Debido a nuestra inteligencia autoconsciente y a nuestro deseo de conocimiento, buscamos la verdad de hechos sobre el cosmos, y recibimos revelaciones personales hechas por otros seres humanos y también, para muchos, por Dios. Bajo una medida humana más completa, la inteligencia autoconsciente incluye diferentes tipos de conocimiento y amor, es decir, tanto sobre la cognición intelectual (intuición y razón) como sobre el afecto intelectual (voluntad). El surgimiento de la consciencia humana parece haber ocurrido más bien repentinamente, hace unos cincuenta mil años (Vitz, 2017). Es casi seguro que implicó el desarrollo de la capacidad humana para el lenguaje y aparentemente ha seguido desarrollándose hacia niveles más sofisticados desde su inicio. La singularidad de esta autoconsciencia humana, basada en el lenguaje, nos separa ampliamente incluso de los animales más avanzados (Berwick y Chomsky, 2016; Bikerton, 2014; Deacon, 1997; Klein, 1999; Suddendorf, 2013).

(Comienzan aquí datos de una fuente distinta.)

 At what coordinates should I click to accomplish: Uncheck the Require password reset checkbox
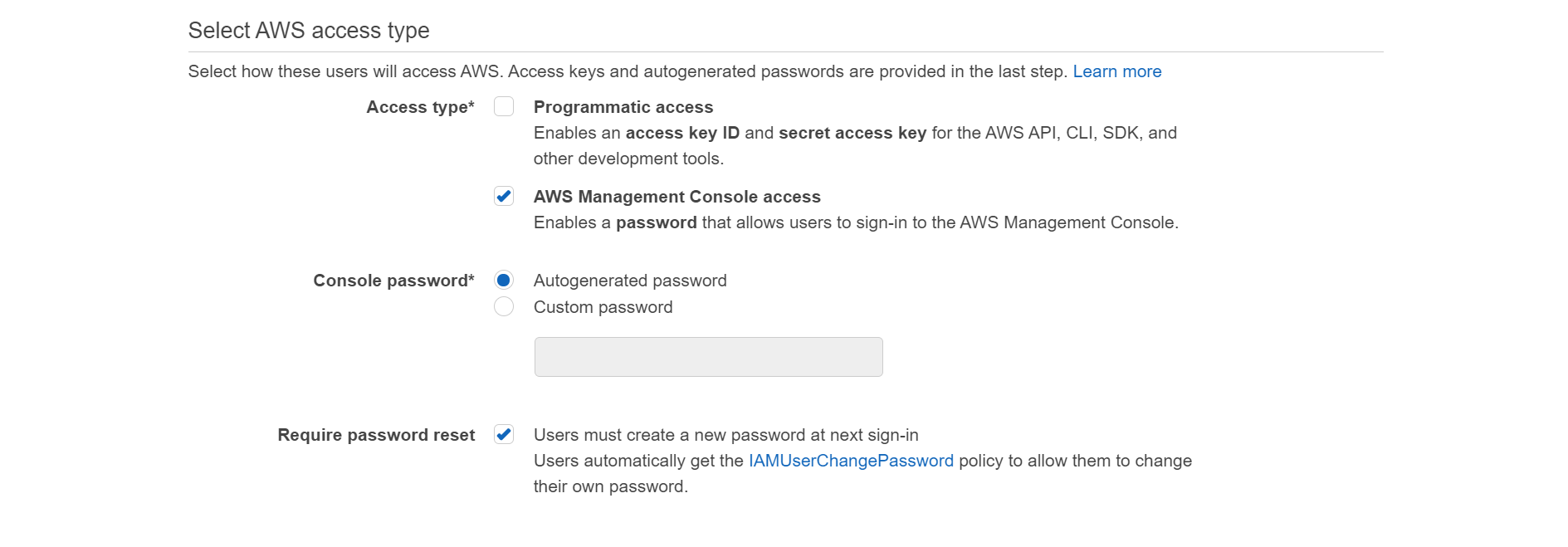tap(504, 435)
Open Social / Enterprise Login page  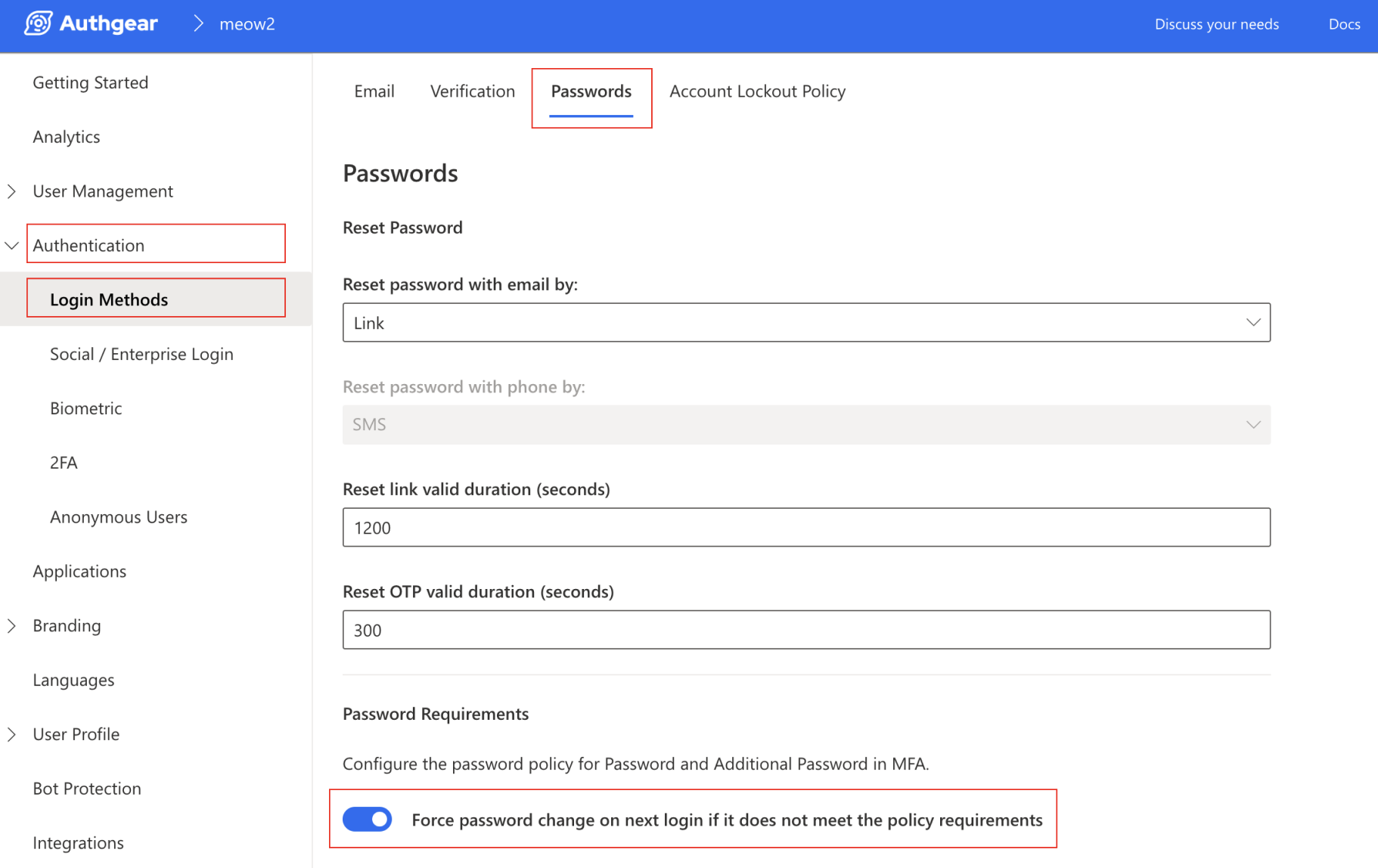pos(141,354)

Los humanos incorporan un deseo y una necesidad natural de conocimiento. Deseamos conocer el mundo, a otras personas, y, naturalmente, a nosotros mismos, de forma integrada con nuestra necesidad de amor, intencionalidad y libertad (Sherwin, 2005). Nos hacemos preguntas como ¿De dónde venimos? ¿A dónde vamos? ¿Existe una finalidad en la vida en general? ¿Existe una finalidad o propósito y significado en mi vida? La sed de ciencia cuantificable forma parte de este anhelo, pero también lo es el deseo de conocimiento cualitativo de otras personas, de empatía interpersonal y autocomprensión.